## QUOTED PASSAGE

+-------+

Most important to Dr. Maes, this type of software is capable of independence from its user. "The software agent is a dynamic entity that can be acting on our behalf while we are talking or sleeping or working," she says.
There's a confidence and a sense of purpose about Dr. Maes that academic researchers often don't have, say those who know and work with her. Bruce Blumberg, a former Apple Computer engineer who was Dr. Maes's first Ph.D. student in 1991, says she reminds him of Apple CEO Steve Jobs. "Like Steve, Pattie has the ability to ask just the right question, out of which the correct answer will emerge," Dr. Blumberg says. "And also like Steve, she has the fundamental belief that it is not as complicated as it seems. Confidence in one's own ideas can be good or bad. In Pattie's case, it's probably the source of her intuition, an ability to believe that just because someone says it is so, doesn't make it so."

+-------+

(Stored data entries)
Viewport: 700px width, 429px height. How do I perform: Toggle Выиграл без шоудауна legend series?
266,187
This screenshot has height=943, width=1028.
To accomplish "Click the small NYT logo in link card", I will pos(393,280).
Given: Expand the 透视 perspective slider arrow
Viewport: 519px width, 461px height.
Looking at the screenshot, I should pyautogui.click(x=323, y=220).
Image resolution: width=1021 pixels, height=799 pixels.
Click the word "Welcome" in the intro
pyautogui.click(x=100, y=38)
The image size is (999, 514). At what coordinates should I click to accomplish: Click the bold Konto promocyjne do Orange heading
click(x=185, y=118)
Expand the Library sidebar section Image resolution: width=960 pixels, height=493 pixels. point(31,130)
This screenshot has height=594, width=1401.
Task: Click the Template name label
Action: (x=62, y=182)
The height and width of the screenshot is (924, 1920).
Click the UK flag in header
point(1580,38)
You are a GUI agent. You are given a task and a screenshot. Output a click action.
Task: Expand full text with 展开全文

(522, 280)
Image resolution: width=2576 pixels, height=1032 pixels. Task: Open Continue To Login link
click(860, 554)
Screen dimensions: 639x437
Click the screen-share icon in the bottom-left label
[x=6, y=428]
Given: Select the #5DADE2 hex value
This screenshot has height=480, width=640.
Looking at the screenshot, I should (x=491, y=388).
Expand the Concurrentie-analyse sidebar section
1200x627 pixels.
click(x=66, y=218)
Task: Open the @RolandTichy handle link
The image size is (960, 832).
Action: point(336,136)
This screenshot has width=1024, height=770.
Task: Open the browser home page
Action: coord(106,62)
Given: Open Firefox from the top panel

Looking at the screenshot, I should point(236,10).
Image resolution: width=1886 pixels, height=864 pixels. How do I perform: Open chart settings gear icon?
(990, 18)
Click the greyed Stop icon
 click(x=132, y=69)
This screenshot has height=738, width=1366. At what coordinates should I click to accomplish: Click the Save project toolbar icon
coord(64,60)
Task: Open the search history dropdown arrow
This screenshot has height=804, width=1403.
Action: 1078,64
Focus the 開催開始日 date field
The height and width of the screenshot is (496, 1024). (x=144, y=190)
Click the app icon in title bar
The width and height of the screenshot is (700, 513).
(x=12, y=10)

+-------+

## REQUIRED WORK
[1] In the passage about Dr. Maes, whom does her first Ph.D. student say she reminds him of?
[2] Resume the passage about Dr. Maes from the point where it stops.

## TASK-BY-TASK RESULTS
[1] Apple CEO Steve Jobs.

[2]
With its potentially powerful and lucrative impact on e-commerce models, Dr. Maes's research easily attracted attention outside academia. IBM used her work in part as the inspiration for its Agents and Emergent Phenomena group at the company's Institute for Advanced Commerce. Jeff Kephart, one of six researchers on the IBM team, says he's certain the future of e-commerce will teem with billions of software agents haggling with each other on the Internet. These bots, he says, will evolve naturally from facilitators into decision-makers, and their degree of autonomy and responsibility will increase over time. Ultimately, transactions among these economic agents will constitute an essential and perhaps even dominant portion of the world economy. That could result in significant business discontinuities, such as price wars that break out suddenly and last 10 minutes or 10 hours, depending on the balance of supply and demand.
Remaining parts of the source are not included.